First, I like TDD, DDD, and SDD, and try to incorporate them into most of my projects.

I think building with AI is a different skill set than traditional software development. As others have noted in this forum, AI has the tendency (as of now) to try to force non-idiomatic patterns on Elixir code, so I maintain a healthy skepticism with AI-generated code.

Eventually, I think there’s a significant chance the majority of code may be AI-generated, so I want to be prepared for this, but I don’t think it’s going to happen as fast as some of the big proponents would have you believe. So I’m kind of in this intermediate state where I try to push AI as much as possible with a “trust but verify” approach.

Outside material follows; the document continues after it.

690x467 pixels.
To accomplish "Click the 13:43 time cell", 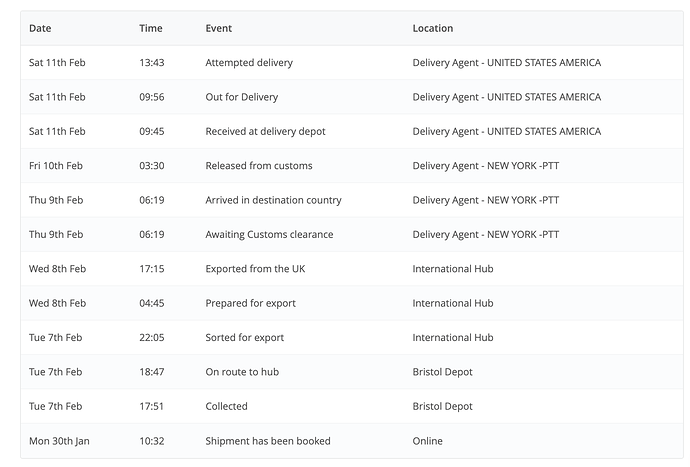I will click(152, 63).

I’m also working on my own harnesses for spec-driven development and multi-agent coordination and task management. My thought is this exercise is a good way to learn about what the symbiosis between AI and developer could look like, and maybe will be a better way to produce quality code with a very specific toolset.

2 Likes

Would love to get your review of packages across the Jido ecosystem, starting with jido_action, jido_signal and jido - I’ll DM you

1 Like

Well keep me posted!

I’m evaluating Claude Code in deptht for my company right now so I’m writing a feature with mostly long, documented prompts. Well that was the plan but I have to intervene all the time. The code is sometimes ok, sometimes crap.

Consistency is very important in development, but AI is everything but consistent, this is what makes it so unreliable to my eyes. You will get good results with minor problems, which will build your trust and slightly lower your standards at the same time, which is fine since you are delegating to a junior. But it’s a trap.